• Goal of the exercise: Please return every line in the following data that includes the string "Uncheck".

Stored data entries
*** Block opens ***

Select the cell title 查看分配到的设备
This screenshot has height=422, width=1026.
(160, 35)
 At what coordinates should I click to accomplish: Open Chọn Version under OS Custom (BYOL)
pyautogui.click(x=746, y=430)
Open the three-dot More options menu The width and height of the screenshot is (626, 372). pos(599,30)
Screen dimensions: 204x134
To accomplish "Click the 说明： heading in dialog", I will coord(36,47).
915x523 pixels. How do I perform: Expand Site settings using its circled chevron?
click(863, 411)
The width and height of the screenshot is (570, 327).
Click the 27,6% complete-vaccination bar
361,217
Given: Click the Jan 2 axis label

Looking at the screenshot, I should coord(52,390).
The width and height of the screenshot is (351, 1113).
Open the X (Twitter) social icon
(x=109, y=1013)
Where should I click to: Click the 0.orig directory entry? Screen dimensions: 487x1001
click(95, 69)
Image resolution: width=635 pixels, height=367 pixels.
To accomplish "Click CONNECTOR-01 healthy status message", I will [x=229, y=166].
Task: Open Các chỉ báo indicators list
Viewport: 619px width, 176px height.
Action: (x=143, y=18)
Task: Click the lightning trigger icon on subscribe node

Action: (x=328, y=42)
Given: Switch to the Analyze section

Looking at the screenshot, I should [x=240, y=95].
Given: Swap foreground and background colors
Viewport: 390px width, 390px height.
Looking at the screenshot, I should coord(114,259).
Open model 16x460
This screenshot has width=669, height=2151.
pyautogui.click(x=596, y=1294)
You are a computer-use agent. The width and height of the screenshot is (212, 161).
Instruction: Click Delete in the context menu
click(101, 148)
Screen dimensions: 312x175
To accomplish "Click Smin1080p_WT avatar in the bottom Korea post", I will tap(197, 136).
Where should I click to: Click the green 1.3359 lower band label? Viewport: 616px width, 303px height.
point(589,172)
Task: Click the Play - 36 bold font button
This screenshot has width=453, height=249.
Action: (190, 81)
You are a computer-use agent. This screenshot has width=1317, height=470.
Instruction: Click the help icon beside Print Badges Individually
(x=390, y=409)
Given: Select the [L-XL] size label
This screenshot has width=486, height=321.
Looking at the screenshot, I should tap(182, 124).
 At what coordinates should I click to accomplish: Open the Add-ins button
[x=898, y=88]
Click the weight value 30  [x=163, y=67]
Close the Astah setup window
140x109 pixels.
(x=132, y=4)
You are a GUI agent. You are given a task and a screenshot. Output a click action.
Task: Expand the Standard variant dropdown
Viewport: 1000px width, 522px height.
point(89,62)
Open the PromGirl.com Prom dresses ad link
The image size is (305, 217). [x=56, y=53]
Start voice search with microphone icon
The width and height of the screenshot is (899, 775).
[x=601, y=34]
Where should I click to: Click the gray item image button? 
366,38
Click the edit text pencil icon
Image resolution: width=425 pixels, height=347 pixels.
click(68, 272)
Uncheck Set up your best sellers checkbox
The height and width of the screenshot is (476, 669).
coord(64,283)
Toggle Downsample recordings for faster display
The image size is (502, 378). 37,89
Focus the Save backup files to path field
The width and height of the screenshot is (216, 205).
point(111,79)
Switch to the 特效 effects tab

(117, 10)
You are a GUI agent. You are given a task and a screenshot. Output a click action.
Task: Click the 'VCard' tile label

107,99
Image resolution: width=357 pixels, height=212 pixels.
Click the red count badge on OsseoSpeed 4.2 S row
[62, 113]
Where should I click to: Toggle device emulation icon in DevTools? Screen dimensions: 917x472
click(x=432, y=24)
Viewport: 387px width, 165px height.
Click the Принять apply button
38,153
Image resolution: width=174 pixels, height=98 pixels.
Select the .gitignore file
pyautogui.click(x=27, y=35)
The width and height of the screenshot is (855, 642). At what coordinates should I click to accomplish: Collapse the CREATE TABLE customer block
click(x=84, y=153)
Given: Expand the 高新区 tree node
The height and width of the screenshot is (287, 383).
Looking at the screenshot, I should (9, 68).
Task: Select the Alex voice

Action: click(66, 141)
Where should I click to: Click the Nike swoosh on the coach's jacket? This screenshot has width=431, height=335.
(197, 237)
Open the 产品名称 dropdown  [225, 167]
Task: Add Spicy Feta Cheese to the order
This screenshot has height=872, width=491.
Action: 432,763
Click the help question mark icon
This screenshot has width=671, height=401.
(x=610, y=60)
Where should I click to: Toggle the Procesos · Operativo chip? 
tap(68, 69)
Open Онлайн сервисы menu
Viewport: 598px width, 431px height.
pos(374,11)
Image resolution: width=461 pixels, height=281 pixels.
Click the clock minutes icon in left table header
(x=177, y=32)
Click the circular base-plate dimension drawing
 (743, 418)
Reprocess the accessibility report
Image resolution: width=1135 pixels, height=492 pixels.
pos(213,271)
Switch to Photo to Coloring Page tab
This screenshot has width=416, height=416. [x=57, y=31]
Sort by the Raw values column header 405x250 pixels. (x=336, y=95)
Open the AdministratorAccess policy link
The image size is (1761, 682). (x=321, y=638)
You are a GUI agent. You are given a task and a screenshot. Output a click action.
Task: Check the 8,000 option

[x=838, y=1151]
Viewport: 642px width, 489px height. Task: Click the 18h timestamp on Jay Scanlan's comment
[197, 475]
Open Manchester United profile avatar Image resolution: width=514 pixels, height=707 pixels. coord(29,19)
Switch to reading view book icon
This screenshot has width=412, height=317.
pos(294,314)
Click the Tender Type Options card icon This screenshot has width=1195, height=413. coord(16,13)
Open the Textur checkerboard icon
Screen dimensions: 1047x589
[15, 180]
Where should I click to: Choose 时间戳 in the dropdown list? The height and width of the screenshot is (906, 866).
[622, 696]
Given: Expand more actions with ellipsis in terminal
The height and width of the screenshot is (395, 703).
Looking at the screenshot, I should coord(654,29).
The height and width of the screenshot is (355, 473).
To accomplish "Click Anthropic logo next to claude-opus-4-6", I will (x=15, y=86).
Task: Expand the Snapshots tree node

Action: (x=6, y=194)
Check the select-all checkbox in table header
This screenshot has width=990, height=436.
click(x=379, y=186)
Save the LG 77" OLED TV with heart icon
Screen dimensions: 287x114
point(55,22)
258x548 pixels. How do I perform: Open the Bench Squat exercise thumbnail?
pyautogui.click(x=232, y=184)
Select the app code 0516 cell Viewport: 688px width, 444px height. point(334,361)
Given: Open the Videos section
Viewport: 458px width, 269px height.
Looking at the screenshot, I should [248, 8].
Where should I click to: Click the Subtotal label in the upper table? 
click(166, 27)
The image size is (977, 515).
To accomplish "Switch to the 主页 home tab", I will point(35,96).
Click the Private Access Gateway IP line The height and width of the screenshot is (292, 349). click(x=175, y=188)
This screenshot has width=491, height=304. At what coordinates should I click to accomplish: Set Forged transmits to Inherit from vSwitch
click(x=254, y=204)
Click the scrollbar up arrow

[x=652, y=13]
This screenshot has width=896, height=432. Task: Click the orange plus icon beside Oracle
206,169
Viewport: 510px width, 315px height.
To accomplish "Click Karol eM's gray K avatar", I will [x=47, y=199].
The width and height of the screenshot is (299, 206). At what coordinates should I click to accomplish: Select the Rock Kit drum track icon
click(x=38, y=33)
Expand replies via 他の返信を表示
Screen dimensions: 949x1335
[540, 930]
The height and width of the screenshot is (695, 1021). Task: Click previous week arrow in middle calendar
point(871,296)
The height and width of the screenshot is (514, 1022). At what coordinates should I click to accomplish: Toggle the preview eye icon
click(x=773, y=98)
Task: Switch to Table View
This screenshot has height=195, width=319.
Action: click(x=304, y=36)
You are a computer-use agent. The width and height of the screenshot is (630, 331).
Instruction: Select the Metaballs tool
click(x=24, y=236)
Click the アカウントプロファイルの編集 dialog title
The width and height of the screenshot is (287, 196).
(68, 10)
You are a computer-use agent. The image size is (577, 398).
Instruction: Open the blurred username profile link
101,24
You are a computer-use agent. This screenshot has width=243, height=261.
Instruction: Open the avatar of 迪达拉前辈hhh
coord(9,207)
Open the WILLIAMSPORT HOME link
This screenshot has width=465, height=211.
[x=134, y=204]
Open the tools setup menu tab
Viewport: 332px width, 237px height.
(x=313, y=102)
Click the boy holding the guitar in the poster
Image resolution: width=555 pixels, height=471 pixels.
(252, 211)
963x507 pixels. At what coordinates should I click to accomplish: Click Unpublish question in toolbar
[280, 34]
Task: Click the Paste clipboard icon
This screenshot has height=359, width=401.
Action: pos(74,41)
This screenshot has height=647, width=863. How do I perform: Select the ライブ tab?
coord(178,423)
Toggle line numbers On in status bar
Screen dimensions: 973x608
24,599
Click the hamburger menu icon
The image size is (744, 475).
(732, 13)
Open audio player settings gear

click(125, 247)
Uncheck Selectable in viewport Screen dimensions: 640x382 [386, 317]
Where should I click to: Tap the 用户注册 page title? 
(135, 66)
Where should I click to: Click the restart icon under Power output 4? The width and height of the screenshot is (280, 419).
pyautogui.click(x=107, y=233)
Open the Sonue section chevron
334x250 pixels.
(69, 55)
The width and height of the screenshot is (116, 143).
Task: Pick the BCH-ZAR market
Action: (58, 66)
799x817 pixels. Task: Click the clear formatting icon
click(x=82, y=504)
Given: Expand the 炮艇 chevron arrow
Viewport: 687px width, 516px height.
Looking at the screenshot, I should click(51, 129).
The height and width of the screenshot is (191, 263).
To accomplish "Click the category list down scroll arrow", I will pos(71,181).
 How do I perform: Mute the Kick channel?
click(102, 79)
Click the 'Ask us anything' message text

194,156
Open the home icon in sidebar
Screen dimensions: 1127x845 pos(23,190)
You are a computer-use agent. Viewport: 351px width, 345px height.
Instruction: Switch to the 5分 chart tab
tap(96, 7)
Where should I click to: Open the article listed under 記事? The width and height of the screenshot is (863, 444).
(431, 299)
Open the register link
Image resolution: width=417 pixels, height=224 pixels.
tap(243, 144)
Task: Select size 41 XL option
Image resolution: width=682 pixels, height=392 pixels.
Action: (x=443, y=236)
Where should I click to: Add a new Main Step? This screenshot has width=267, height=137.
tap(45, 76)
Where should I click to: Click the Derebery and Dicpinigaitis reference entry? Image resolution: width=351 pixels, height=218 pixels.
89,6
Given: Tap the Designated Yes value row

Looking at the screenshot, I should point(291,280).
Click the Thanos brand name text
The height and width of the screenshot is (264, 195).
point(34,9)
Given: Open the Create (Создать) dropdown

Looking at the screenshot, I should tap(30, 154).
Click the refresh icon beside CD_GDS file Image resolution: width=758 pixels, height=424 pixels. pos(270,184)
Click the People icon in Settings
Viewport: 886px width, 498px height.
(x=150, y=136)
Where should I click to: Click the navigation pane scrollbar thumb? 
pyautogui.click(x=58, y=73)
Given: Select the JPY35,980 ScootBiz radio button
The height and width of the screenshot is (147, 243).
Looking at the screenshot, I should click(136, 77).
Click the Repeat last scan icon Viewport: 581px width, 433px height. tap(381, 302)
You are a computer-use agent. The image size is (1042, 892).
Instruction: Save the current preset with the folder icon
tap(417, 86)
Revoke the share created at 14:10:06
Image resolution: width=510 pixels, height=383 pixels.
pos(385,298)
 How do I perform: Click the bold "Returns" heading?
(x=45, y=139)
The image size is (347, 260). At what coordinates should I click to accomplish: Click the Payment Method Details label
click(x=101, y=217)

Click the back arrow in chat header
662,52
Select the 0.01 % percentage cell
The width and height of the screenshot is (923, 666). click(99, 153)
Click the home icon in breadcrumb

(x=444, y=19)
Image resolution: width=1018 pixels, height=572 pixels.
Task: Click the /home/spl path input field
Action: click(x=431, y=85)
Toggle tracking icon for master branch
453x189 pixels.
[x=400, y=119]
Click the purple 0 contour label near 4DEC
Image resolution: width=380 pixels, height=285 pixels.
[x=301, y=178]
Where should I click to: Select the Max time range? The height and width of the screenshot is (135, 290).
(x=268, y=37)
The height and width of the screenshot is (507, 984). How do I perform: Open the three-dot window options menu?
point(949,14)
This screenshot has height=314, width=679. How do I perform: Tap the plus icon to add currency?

*** Block closes ***

• Result:
Uncheck Set up your best sellers checkbox
Uncheck Selectable in viewport Screen dimensions: 640x382 [386, 317]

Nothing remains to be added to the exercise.